Start of The data
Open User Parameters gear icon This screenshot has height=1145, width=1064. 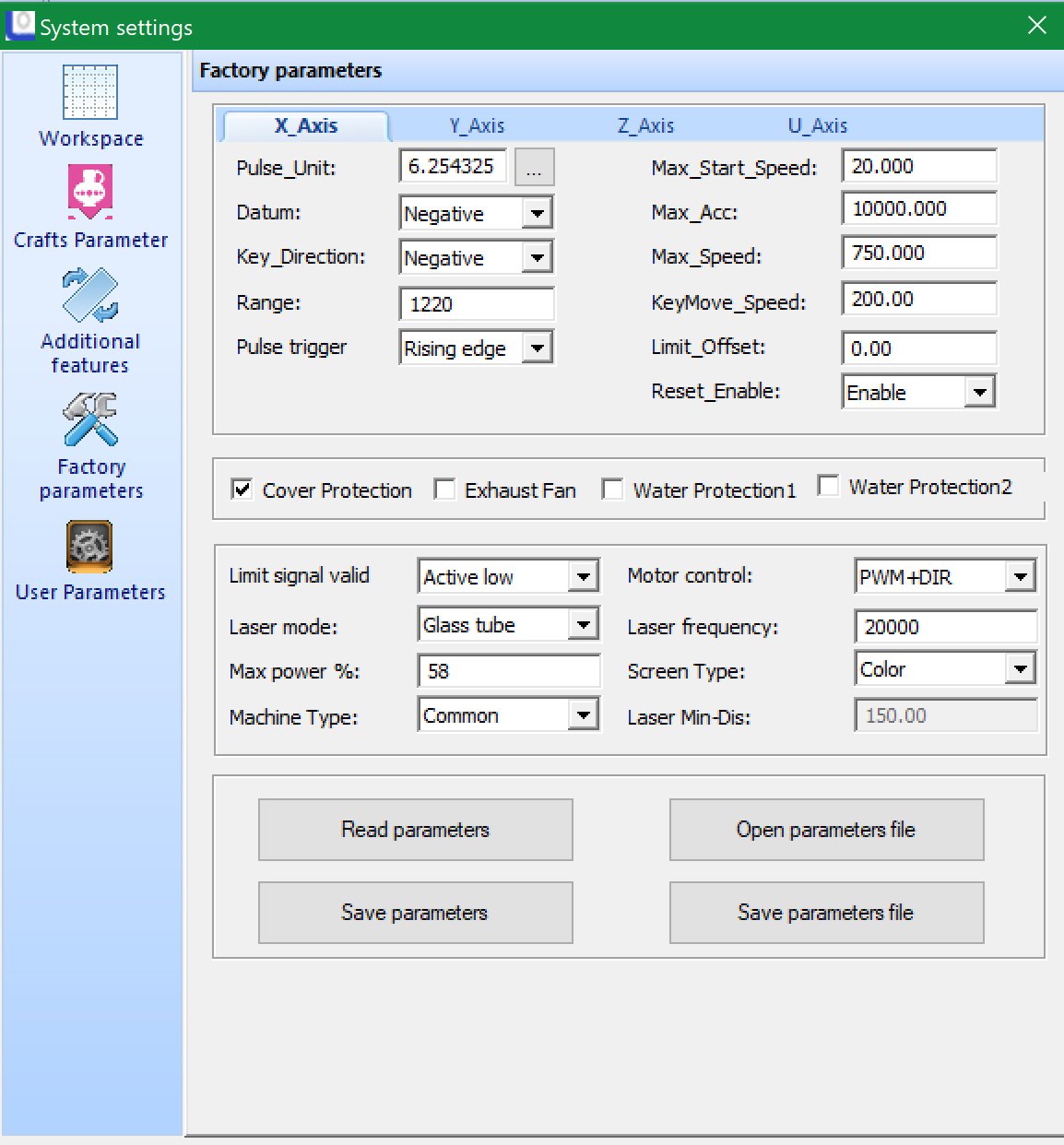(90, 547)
End of The data
Start of The data
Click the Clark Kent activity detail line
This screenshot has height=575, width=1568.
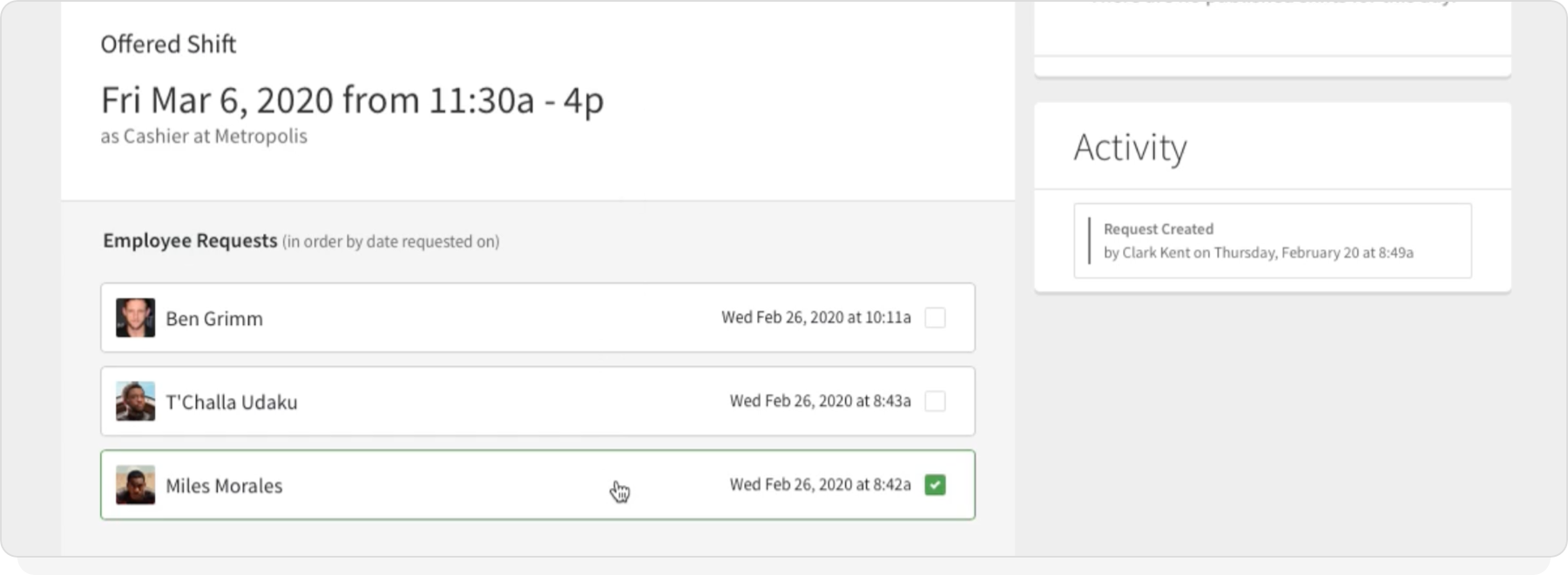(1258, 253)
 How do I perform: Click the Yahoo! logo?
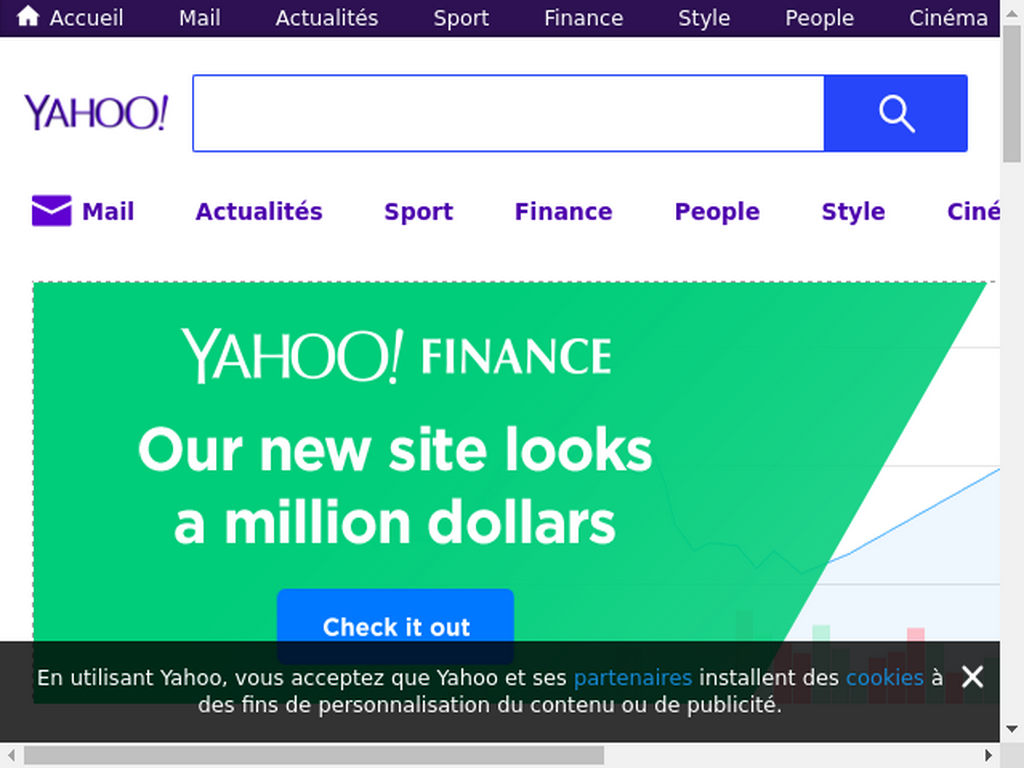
End of The data
Start of The data
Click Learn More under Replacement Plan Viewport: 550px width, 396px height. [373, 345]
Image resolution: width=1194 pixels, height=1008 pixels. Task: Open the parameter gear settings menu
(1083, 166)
End of The data
Task -> Above are records; write out the lines from the one with "Click the Clark Kent activity detail line" down to the one with "How do I perform: Click the Yahoo! logo?", exactly, leaving the pictures out.

Answer to this problem ->
Click the Clark Kent activity detail line
This screenshot has height=575, width=1568.
(1258, 253)
 How do I perform: Click the Yahoo! logo?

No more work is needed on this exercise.